◆ **Given passage**

==========

Ramsey_model for Cooperation with Multiple tools - Not Working

Dear all,

I am trying to solve a Ramsey model for a multi-country economy model. The case I am interested in solving with the built-in ramsey_model command is Cooperation, i.e., single policy objective function and only 1 planner.

The issue though, is that I have a model with multiple tools, and ramsey_model() is not working.

The model works fine with policy rules or if I solve the Ramsey with only 1 tool:

   planner_objective nc*(Cc^(1-sigmma)/(1-sigmma) - Hc^(1+pssi)/(1+pssi)) ;
   ramsey_model(instruments=(tauc), planner_discount=betta);   

However, if I solve it with three instruments the model won’t run. It gets stuck trying to get the Steady State.

==========

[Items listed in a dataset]
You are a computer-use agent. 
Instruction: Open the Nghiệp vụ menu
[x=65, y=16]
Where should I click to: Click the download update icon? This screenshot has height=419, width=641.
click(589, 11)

==========

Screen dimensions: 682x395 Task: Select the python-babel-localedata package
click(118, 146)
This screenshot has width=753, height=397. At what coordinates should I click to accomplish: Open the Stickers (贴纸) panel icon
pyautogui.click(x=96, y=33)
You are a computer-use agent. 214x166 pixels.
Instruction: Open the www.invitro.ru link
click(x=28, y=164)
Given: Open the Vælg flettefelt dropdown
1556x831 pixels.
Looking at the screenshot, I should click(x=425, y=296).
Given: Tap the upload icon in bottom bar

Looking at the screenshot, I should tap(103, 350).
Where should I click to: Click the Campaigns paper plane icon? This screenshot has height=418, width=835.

==========

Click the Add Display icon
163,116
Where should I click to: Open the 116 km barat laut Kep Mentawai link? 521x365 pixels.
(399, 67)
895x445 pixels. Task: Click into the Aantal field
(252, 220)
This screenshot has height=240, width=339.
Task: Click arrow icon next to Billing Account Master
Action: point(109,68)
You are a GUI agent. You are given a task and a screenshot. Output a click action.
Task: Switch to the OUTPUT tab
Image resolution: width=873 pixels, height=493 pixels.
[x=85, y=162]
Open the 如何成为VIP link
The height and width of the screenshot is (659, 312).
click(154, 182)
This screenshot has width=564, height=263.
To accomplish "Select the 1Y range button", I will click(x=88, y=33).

==========

◆ **To be done**
A) In the forum post on the Ramsey model, swap "Cooperation" for "Coordination" and reproduce the stretch from "I am trying" through "is not working.".
B) Finish out the next part of the forum post about the multi-instrument Ramsey model, continuing after its final sentence.

◆ **Answers provided**
A)
I am trying to solve a Ramsey model for a multi-country economy model. The case I am interested in solving with the built-in ramsey_model command is Coordination, i.e., single policy objective function and only 1 planner.

The issue though, is that I have a model with multiple tools, and ramsey_model() is not working.

B)
  planner_objective nc*(Cc^(1-sigmma)/(1-sigmma) - Hc^(1+pssi)/(1+pssi)) + na*(Ca^(1-sigmma)/(1-sigmma) - Ha^(1+pssi)/(1+pssi)) + nb*(Cb^(1-sigmma)/(1-sigmma) - Hb^(1+pssi)/(1+pssi)) ;
  ramsey_model(instruments=(tauc, taua, taub), planner_discount=betta); 

Just to clarify, I made sure my file is looking for a Steady State that is conditional on the value of the instrument (I followed Johannes instructions on another post to have a valid SS file).

What else can I do to make the single planner case (with 3 instruments) work?

(attached are the files to run the model)

model.mod (15.2 KB)
model_steadystate.m (5.9 KB)
find_ss.m (1.6 KB)
model_sseqs.m (7.0 KB)
parametersMaP.mat (1.5 KB)

Best,

Camilo

The problem here is not with your steady state file for the private sector economy, but rather the steady state of the Ramsey model. That one cannot be found. This begs the question whether a unique steady state for the Ramsey model exists. Does a simpler version work?

Hi Johannes, thanks a lot for your reply!

Based on your comment, I just tried simpler versions of the model (full depreciation, no adjustment costs of investment) and it still does not work.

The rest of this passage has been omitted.